Die Haltung von Arbeitspferden in der Landwirtschaft ist umweltschonend und kann ein Lebensmodell sein, das sich auch ökonomisch lohnt.von Sonja Korspeter, erschienen in Ausgabe #38/2016
Der Hof Laas liegt auf 1150 Metern Höhe im Berner Juragebirge auf einem großen Plateau mit blumenbewachsenen Wiesen und einzelnen Getreidefeldern. Von Frühling bis Herbst sind die 22 Milchkühe auf den Weiden. Die Milch wird an eine kleine Käserei im Dorf geliefert und zu hochwertigem Gruyère verarbeitet. Der Verkauf von etwas Kalbfleisch, Dinkel und Kartoffeln sowie gelegentliche Kutschfahrten sorgen für ein Zusatzeinkommen. Emanuel und Ursina haben sich vor 15 Jahren nach Ausbildung und Arbeit in der Landwirtschaft entschieden, selbst einen Biobetrieb mit Arbeitspferden – schwere Warmblüter der Rasse Alt-Oldenburger – aufzubauen.

> _DATENSATZAUSZÜGE_

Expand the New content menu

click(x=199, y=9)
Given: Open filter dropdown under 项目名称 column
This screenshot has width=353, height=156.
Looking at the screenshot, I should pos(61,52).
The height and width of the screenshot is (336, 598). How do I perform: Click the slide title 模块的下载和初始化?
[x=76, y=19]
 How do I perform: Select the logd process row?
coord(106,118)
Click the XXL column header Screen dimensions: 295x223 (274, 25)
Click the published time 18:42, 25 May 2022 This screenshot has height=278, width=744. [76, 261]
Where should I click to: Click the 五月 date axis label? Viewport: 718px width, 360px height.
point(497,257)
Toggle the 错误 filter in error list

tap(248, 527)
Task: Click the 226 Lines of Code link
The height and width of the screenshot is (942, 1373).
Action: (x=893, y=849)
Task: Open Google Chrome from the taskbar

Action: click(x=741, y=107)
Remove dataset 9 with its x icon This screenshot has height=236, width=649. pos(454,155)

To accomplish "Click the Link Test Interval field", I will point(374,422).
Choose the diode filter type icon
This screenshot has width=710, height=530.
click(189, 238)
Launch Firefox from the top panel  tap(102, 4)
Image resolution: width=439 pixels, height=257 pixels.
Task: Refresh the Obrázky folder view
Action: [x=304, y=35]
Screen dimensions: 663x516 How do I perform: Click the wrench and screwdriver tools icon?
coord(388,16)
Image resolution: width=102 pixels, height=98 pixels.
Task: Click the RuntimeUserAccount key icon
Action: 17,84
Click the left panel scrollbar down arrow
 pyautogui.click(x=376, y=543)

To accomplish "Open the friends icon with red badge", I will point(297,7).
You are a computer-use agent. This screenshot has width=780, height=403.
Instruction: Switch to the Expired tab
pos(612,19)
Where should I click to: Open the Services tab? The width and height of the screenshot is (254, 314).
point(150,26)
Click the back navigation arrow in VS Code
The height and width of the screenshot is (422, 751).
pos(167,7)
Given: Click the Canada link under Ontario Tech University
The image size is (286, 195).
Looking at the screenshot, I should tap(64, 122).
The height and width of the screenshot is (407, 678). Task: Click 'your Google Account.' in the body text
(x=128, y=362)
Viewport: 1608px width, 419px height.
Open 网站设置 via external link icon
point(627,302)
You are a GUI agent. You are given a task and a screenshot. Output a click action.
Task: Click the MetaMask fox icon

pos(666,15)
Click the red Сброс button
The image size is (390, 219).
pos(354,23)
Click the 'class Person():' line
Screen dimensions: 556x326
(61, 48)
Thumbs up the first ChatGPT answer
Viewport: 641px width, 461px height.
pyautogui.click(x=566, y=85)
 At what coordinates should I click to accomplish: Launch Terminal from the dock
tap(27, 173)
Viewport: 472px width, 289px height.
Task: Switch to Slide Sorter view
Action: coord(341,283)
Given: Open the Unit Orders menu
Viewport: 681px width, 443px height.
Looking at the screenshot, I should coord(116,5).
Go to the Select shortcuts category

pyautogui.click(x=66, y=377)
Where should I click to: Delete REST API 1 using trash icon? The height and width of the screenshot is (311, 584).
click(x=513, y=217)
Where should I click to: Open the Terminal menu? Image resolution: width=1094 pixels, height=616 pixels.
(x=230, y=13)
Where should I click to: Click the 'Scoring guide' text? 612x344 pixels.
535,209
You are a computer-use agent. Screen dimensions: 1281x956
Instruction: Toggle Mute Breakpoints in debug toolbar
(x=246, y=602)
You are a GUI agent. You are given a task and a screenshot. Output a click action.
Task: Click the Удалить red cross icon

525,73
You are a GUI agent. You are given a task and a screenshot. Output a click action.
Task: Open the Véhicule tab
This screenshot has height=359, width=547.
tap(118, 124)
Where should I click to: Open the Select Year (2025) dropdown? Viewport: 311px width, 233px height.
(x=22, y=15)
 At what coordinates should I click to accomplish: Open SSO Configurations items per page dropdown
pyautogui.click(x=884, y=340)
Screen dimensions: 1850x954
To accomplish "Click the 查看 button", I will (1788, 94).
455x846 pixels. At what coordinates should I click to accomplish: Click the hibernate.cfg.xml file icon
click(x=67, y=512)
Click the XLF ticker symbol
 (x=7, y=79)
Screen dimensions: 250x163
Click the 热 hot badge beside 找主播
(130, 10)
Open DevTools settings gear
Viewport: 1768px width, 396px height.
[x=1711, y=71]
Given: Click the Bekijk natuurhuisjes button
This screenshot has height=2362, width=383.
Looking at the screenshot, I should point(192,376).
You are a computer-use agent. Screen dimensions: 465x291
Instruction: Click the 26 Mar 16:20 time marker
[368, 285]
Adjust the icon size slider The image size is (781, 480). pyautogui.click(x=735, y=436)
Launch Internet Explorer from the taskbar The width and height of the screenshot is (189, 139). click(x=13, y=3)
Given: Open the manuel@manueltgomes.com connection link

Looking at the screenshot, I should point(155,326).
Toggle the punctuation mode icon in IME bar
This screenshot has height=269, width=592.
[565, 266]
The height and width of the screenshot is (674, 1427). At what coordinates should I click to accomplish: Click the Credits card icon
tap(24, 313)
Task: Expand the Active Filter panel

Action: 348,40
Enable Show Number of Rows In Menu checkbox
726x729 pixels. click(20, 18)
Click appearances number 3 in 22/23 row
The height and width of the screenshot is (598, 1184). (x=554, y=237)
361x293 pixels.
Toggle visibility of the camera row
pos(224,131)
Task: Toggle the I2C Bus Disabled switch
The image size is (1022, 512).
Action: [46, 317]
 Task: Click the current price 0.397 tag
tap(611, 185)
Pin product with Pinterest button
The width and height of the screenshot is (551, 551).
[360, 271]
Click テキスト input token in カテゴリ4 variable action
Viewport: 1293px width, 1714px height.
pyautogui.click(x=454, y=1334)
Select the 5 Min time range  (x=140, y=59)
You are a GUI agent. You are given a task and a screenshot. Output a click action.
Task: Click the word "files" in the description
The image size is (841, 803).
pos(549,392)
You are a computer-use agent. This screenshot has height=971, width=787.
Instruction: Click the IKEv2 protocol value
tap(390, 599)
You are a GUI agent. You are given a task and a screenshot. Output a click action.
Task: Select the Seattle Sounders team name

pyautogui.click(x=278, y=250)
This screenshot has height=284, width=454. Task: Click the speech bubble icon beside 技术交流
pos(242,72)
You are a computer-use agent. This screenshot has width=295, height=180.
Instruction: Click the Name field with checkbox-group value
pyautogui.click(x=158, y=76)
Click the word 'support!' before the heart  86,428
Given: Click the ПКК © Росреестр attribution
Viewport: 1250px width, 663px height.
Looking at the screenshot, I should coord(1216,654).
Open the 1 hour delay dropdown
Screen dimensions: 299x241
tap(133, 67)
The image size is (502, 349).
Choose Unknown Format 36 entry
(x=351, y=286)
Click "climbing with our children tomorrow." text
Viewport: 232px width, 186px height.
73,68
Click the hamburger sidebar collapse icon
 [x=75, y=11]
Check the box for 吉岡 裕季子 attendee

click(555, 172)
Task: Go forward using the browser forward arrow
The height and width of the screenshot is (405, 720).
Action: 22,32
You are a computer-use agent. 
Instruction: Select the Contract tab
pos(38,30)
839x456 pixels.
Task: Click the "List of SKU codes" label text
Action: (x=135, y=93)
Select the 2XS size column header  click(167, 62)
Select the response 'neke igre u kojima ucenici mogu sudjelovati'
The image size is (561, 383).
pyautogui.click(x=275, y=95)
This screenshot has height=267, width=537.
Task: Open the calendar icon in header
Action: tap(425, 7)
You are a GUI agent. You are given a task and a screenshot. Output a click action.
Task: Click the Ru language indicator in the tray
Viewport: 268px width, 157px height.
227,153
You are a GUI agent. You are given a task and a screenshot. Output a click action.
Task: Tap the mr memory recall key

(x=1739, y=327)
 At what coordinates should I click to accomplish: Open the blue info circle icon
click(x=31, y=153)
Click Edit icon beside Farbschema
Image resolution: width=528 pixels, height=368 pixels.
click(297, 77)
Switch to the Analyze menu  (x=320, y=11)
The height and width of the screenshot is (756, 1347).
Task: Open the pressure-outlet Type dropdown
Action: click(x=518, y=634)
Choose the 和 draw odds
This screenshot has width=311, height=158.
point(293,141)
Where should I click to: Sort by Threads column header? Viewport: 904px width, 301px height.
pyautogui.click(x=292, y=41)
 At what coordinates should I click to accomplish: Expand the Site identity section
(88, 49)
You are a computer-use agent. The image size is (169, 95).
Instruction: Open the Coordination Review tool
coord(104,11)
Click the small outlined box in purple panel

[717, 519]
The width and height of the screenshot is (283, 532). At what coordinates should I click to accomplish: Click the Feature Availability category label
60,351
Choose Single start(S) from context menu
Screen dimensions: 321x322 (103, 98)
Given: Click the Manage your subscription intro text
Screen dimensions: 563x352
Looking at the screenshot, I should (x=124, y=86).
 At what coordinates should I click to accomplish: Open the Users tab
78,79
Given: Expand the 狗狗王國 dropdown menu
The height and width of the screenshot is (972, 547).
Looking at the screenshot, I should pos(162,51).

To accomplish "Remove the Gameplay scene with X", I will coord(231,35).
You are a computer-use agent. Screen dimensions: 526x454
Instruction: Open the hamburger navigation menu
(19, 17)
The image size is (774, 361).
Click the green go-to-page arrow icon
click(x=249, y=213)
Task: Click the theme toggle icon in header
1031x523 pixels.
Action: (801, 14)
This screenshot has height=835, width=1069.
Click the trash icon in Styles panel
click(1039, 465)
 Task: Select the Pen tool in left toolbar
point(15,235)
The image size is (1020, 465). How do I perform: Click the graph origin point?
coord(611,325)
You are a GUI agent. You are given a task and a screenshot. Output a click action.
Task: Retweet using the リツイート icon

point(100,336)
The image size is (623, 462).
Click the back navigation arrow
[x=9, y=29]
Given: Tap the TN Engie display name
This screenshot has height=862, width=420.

> _ÜBUNGSFRAGEN_
a: Zitieren Sie aus dem Text über den Hof Laas wörtlich die Stelle, die mit „Die Haltung von“ beginnt und mit „Alt-Oldenburger – aufzubauen.“ endet.
b: Beantworten Sie mithilfe des Textes über den Hof Laas diese Fragen:
(i) Auf welcher Höhe liegt der Hof?
(ii) Wie viele Milchkühe sind von Frühling bis Herbst auf den Weiden?
(iii) Welcher Rasse gehören die Arbeitspferde des Betriebs an?

> _LÖSUNGEN PRO AUFGABE_
a:
Die Haltung von Arbeitspferden in der Landwirtschaft ist umweltschonend und kann ein Lebensmodell sein, das sich auch ökonomisch lohnt.von Sonja Korspeter, erschienen in Ausgabe #38/2016
Der Hof Laas liegt auf 1150 Metern Höhe im Berner Juragebirge auf einem großen Plateau mit blumenbewachsenen Wiesen und einzelnen Getreidefeldern. Von Frühling bis Herbst sind die 22 Milchkühe auf den Weiden. Die Milch wird an eine kleine Käserei im Dorf geliefert und zu hochwertigem Gruyère verarbeitet. Der Verkauf von etwas Kalbfleisch, Dinkel und Kartoffeln sowie gelegentliche Kutschfahrten sorgen für ein Zusatzeinkommen. Emanuel und Ursina haben sich vor 15 Jahren nach Ausbildung und Arbeit in der Landwirtschaft entschieden, selbst einen Biobetrieb mit Arbeitspferden – schwere Warmblüter der Rasse Alt-Oldenburger – aufzubauen.

b:
(i) Der Hof liegt auf 1150 Metern Höhe.
(ii) Es sind 22 Milchkühe.
(iii) Die Arbeitspferde gehören der Rasse Alt-Oldenburger an.